(aka: If You Can’t Say Anything Nice…)
I’m sitting here watching The Martha Stewart Halloween special. Could the woman be more dull? I haven’t seen dear Martha post prison stint, apparently I haven’t missed anything. Sure she has some really great ideas (thanks to her bevy of minions), but really, the woman needs a personality transplant with a dose of humility thrown in!
Am I being too snippy when I ask: "Martha, do you really think you are being inventive and clever when you show us how to freeze water in a rubber glove in order to make a scary ice hand?" Oh, Martha! People have been making those forever … and guess what? I have NEVER put ground cornmeal on the pan before freezing, (a rebel am I!). Oh and Martha, only an idiot would try to put water in a mask without covering the eye and mouth holes first!

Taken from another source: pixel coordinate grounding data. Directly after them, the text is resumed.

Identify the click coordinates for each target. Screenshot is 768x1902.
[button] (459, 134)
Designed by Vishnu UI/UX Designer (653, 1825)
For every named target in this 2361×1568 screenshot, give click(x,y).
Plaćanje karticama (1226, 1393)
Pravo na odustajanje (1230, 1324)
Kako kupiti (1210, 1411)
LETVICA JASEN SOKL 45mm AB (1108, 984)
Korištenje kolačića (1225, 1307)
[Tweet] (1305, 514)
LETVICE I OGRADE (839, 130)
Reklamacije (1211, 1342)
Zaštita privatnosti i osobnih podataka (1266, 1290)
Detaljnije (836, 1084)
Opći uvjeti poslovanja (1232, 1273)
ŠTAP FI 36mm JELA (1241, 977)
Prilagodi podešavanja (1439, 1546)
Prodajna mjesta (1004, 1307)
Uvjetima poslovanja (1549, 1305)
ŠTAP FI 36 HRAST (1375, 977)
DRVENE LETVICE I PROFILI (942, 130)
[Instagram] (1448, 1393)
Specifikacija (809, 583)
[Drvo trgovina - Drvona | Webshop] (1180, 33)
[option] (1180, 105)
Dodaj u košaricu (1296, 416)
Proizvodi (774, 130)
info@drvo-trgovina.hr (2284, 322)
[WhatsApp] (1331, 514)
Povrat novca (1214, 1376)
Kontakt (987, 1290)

Let’s move on to the pumpkin segment. I wonder how many people have ever thought to carve anything other than triangle eyes, nose and curved mouth with one tooth? Probably no one. Oh, Martha, please do show us another way! What? You mean to say I can make a haunted house? Is it really possible to cut out rectangles for windows and doors? Oh Martha, more, more, more! What? I can? Really? There are alternatives to lighting a pumpkin without using a candle? Revolutionary, I say.
Whooo Hoooo, it’s costume time! Pity the child forced to wear a black trash bag lovingly called a witch costume. More pity to the child that Martha commands to cluck like a chicken … poor little thing was terrified of her highness, (I bet she wet her pants during that segment).
Martha dear, I do enjoy your attempts at being down-home and folksy, but Hon, it’s just a bit too unnatural and contrived. Your guests are uncomfortable, your interrupting is rude, but when you talk down to me; OH Martha, where is the remote?